- **Provided passage**:

:::::

List all the aspects of Nixon's Welfare Programme.  What do you reckon to it? 

Now read the historians' ideas of Nixon, and discuss whether they have changed your personal interpretation.

 

   

Interpretations

This is a summary – for the full article see here

James Burns’s 2005 summary of Nixon as “brilliant and morally lacking” shows the difficulty historians face in interpreting this complex figure, resulting in a range of different ideas. 

Even before Watergate, historian Arthur Schlesinger criticized Nixon’s misuse of power, blaming it on the unchecked growth of presidential authority since WWII. 

Other people, like the psycho-historians of the 1970s, labelled Nixon as psychologically damaged, even psychopathic, and in 2000 journalist Anthony Summers painted him as drunkard wife-beater, though such views are now discredited. 

Nixon himself portrayed his career as a series of battles, through which he overcame setbacks through determination.  A few biographers have praised his resilience, and defended his actions – even Watergate.

:::::

- **Extracted material**:
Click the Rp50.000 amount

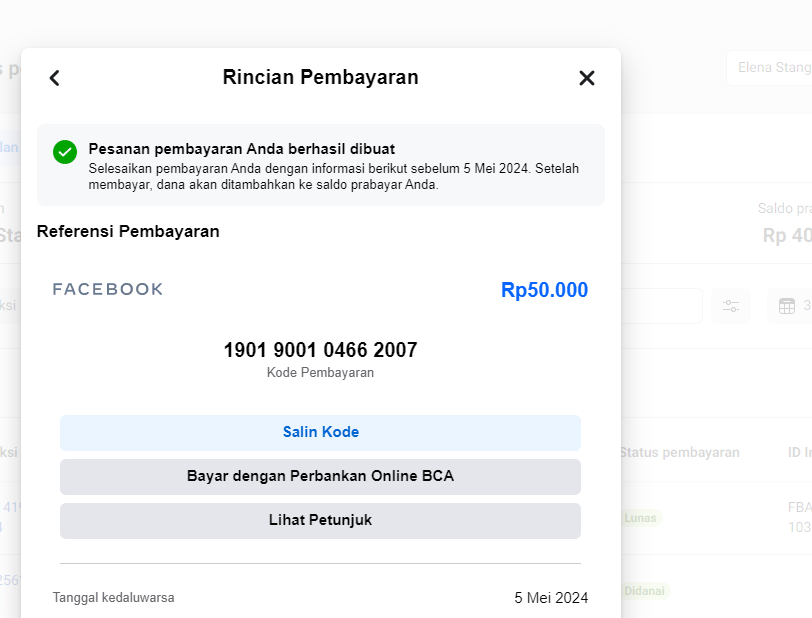click(x=544, y=290)
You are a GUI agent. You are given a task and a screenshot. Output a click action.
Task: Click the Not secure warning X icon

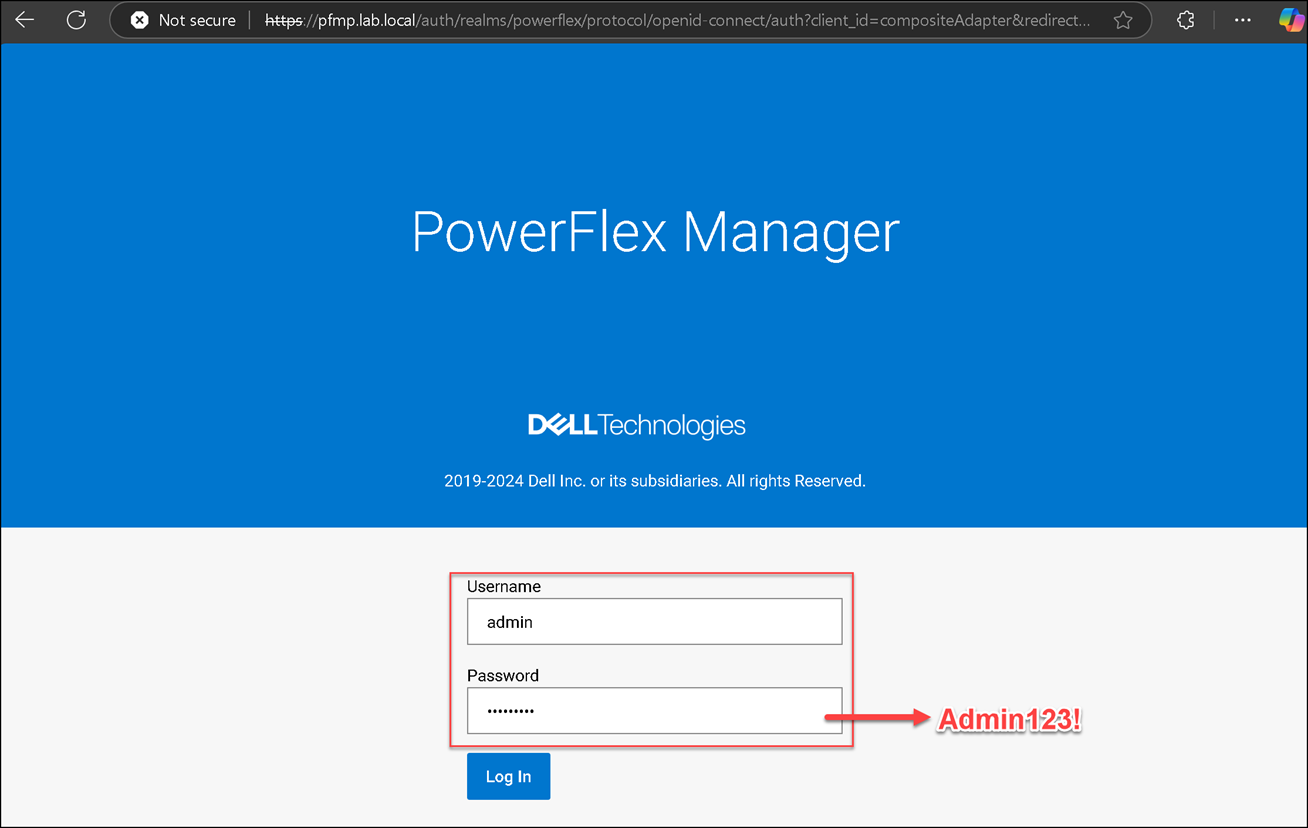click(140, 20)
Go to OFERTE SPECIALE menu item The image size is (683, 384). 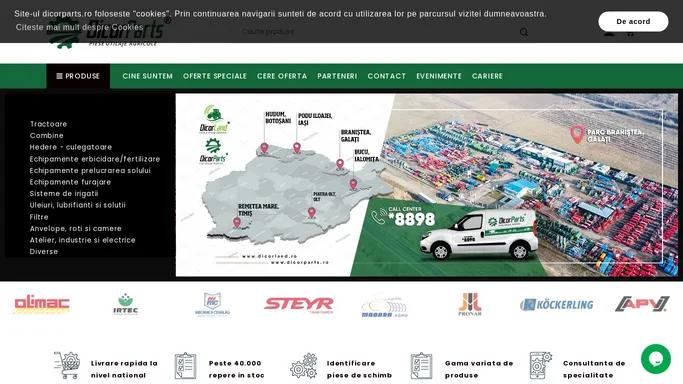[x=215, y=76]
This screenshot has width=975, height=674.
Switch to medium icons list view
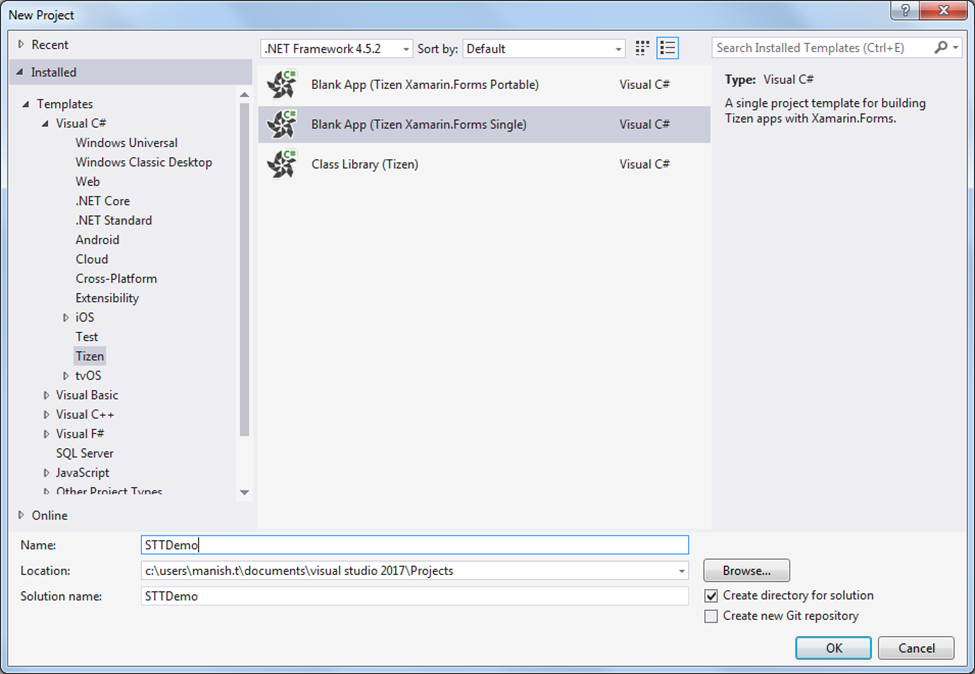click(x=668, y=48)
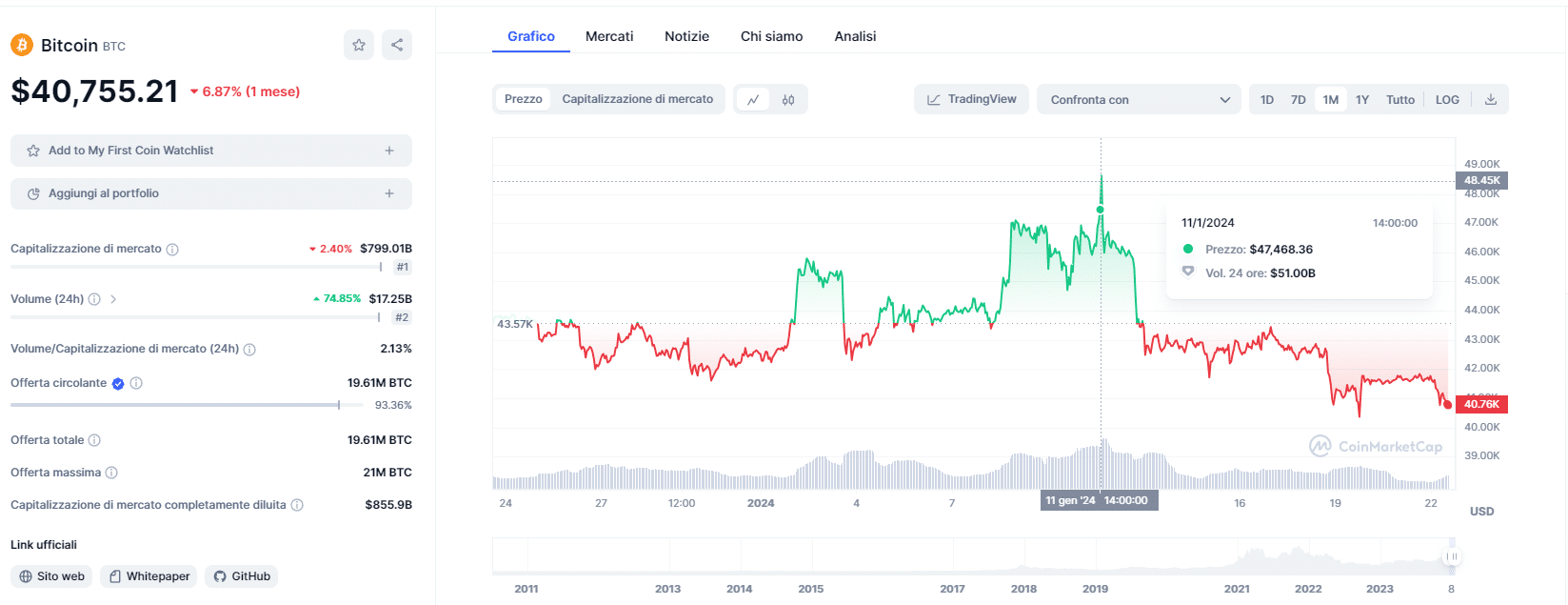Select the 1Y time range

[1362, 99]

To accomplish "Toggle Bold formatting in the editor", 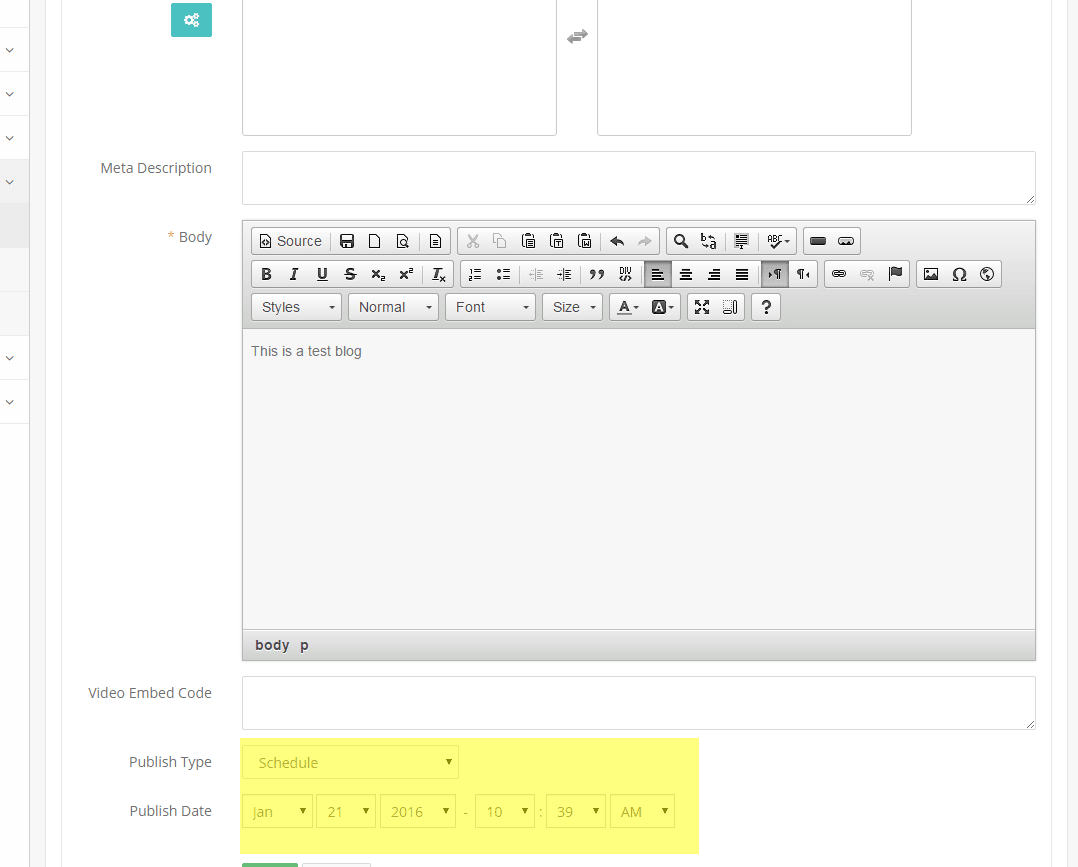I will (266, 274).
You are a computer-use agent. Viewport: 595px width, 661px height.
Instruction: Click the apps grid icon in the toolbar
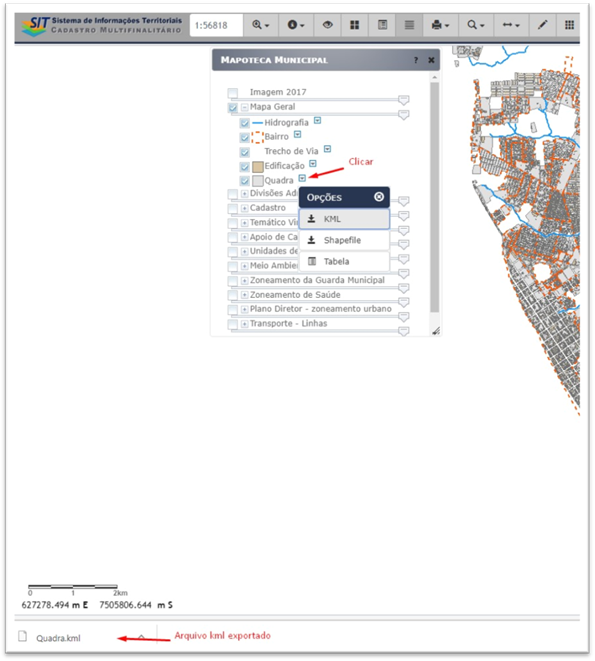[569, 25]
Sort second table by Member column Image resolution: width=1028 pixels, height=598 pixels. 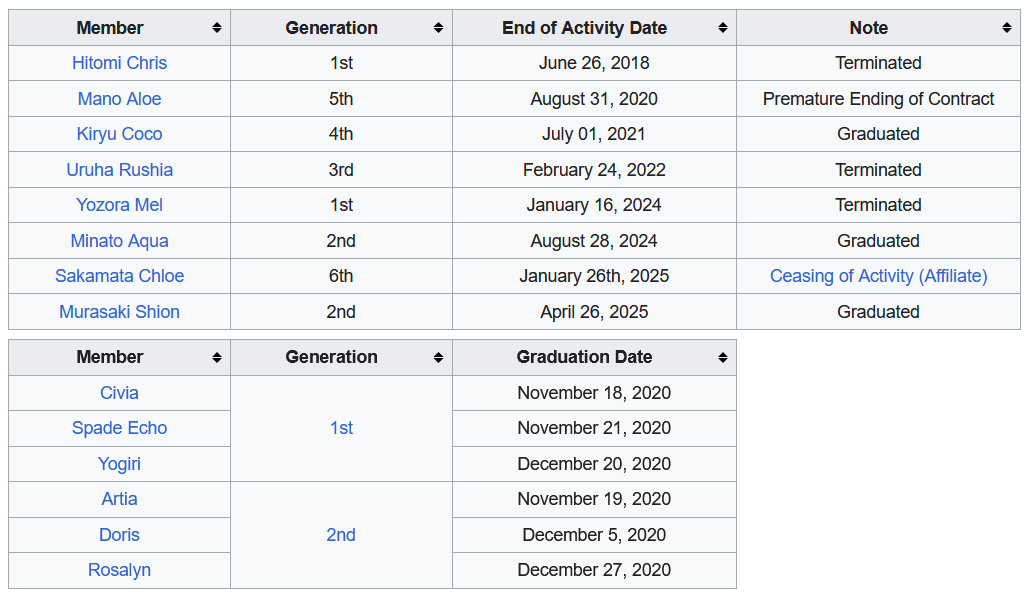tap(216, 357)
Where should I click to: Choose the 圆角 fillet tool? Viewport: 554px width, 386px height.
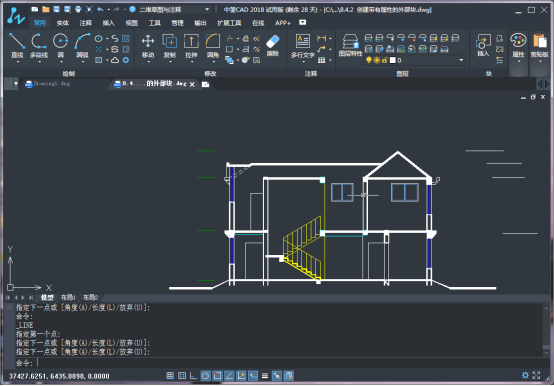pos(213,45)
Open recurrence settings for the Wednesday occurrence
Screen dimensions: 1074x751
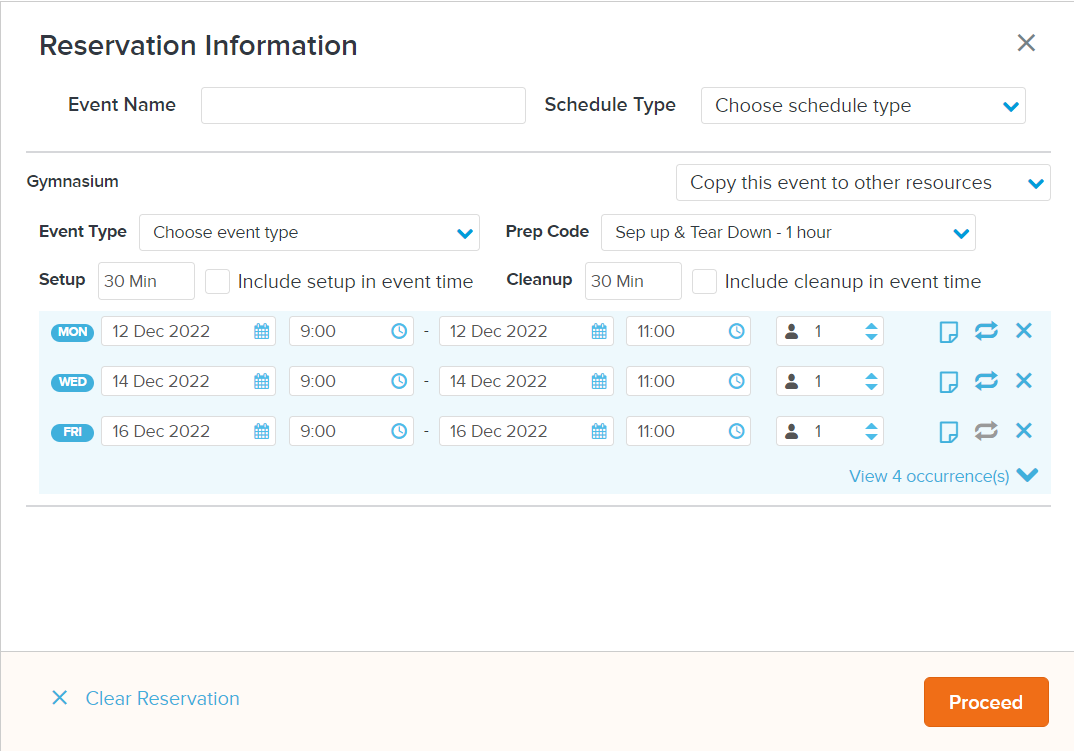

:::::

- **Your tasks**:
- A) In the passage on historians' interpretations of Nixon, what did Arthur Schlesinger blame Nixon's misuse of power on?
- B) Carry on the passage on historians' interpretations of Nixon from the point where it stops.

- **Results of the exercise**:
- A) The unchecked growth of presidential authority since WWII.

- B)
Critics have argued that Nixon was a cynical pragmatist, caring only about political gain rather than principles.  In the 1990s, historians like Herbert Parmet and Stanley Kutler suggested that his reforms were merely schemes to outmanoeuvre liberals, while others saw his appeals to the ‘silent majority’, and his support for environmental reforms and the Family Assistance Plan, merely as a ploy for votes. 

At the same time, however, other historians were reassessing Nixon as a liberal.  Tom Wicker and Joan Hoff highlighted his progressive policies, and a former aide explained that any contradictory actions stemmed from the political reality that his voters were conservative. 

LLater, David Greenberg and John Farrell portrayed Nixon as a shape-shifter, constantly adapting his image to the needs of the moment without fixed convictions. 

Keith Olsen (2011) concluded that Nixon’s presidency left a sordid legacy of mistrust; whilst law professor Cass Sunstein (2017) ranked him among the five most important presidents of all time. 

 

  • OCR-style Questions

      5.  Describe one thing President Nixon did to alleviate poverty.

      6.  Explain how President Nixon proposed to help poor Americans.

      8.  ‘President Richard Nixon was a complex and contradictory character.’ How far do you agree with this view?